Em cima de bases históricas reais, o roteiro de A.B. Guthrie Jr. (o décimo-sétimo a chegar nas mãos de George Stevens! Todos os anteriores foram rejeitados pelo diretor), uma adaptação de um romance de 1949, escrito por Jack Schaefer, estabelece a linha principal da narrativa de Os Brutos Também Amam, repleta de diálogos fortes e marcantes. Um isolado vale de Wyoming é escassamente povoado por pequenas famílias de agricultores, que sonham em estabelecer suas raízes naquela região, ampliando aos poucos suas casas e seus ranchos, enquanto auxiliam-se mutuamente. Isso contraria os interesses de Rufus Ryker (Emile Meyer), um implacável barão de gado que anteriormente tinha o vale inteiro em suas mãos para os seus negócios.
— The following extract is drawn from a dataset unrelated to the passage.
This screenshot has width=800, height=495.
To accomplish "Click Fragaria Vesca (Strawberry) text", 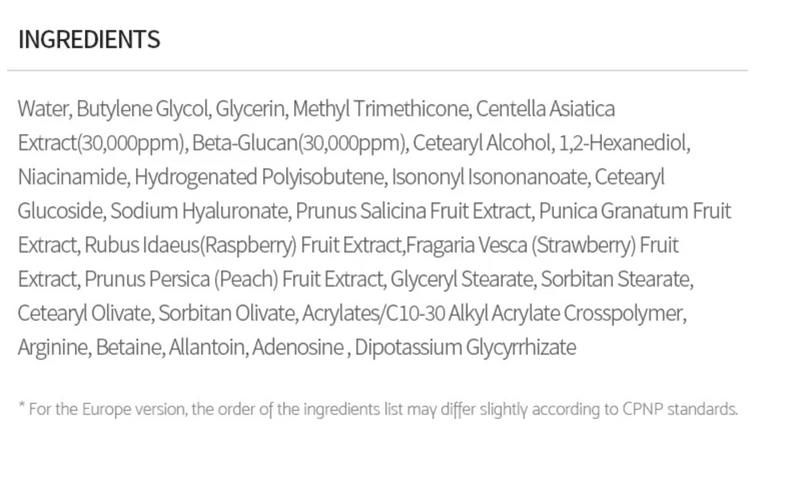I will (521, 245).
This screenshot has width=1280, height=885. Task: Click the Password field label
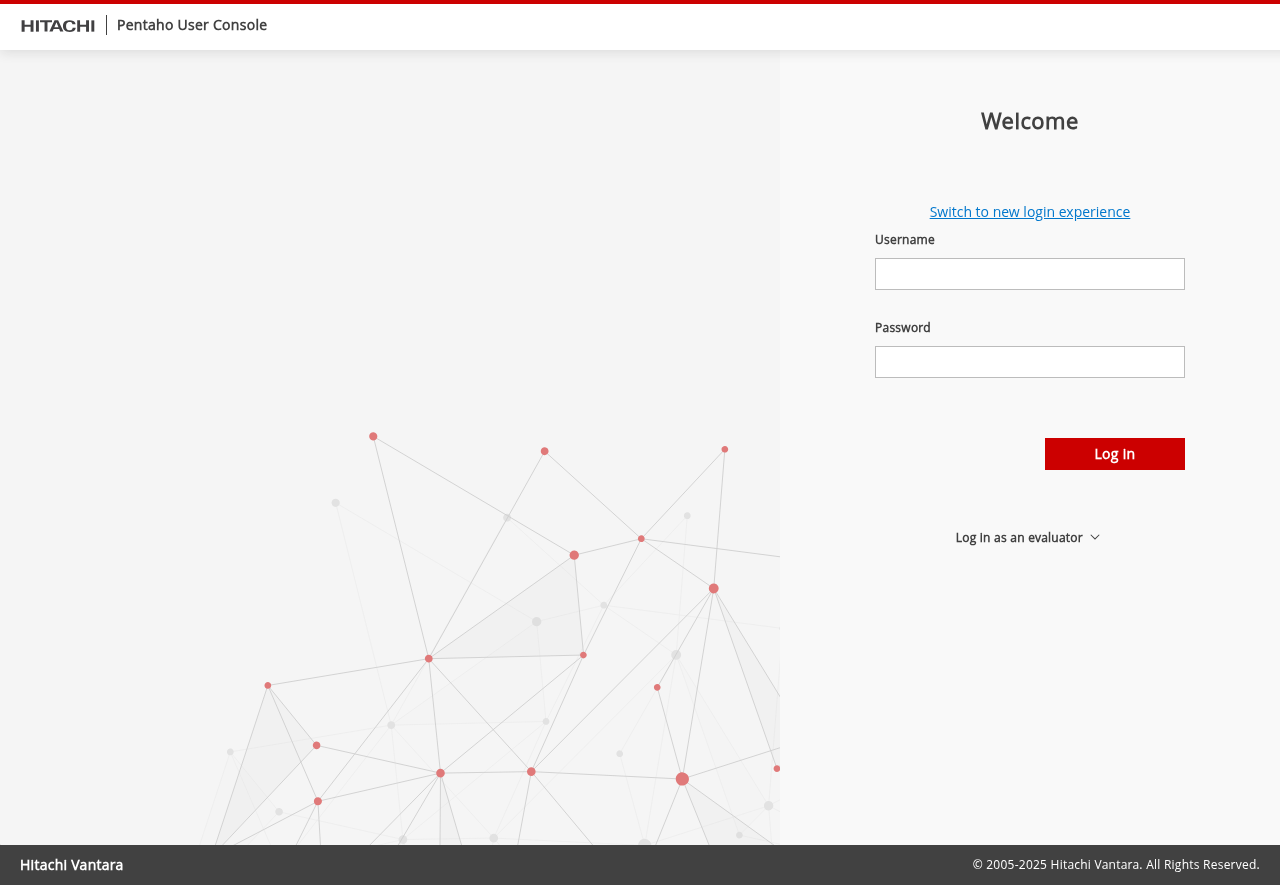coord(902,328)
É nesse ambiente que Shane (Alan Ladd) surge. Nada sabemos sobre o misterioso homem a não ser o seu nome. Quando Joey engatilha o rifle sem balas, o movimento de Shane, arisco e extremamente veloz no saque, indica para o espectador tratar-se de um pistoleiro experiente. A narrativa não vai além disso. Shane está seguindo para o norte (“A nenhum lugar em especial. A um lugar onde nunca estive.“), fugindo do seu próprio passado obscuro, ansiando encontrar um lugar onde ninguém o conheça. O roteiro omite completamente qualquer tipo de informação sobre a vida pregressa do personagem. Shane não é uma pessoa. Shane é um arquétipo. Do mítico pistoleiro do Velho Oeste cinematográfico. Shane é valente, leal, justo e generoso. Ao mesmo tempo é uma figura solitária e triste – errante;  um homem de princípios, de caráter, estoico e bondoso. Quando Ryker e seu bando se aproximam das terras dos Starretts, Joe Starrett (Van Heflin) manda-o embora, acreditando que Shane estava com eles. Ele vai – mas não vai. Fica à espreita, observando. Intervém na conversa. Coloca-se como amigo de Joe e afugenta o bando. Marian (Jean Arthur) pede a Joe que convide-o para o jantar. Ele fica. Passa uma noite. Torna-se um contratado de Joe para auxiliar o trabalho no rancho, conquista o carinho da família. Ganha ainda mais a admiração do pequeno Joey.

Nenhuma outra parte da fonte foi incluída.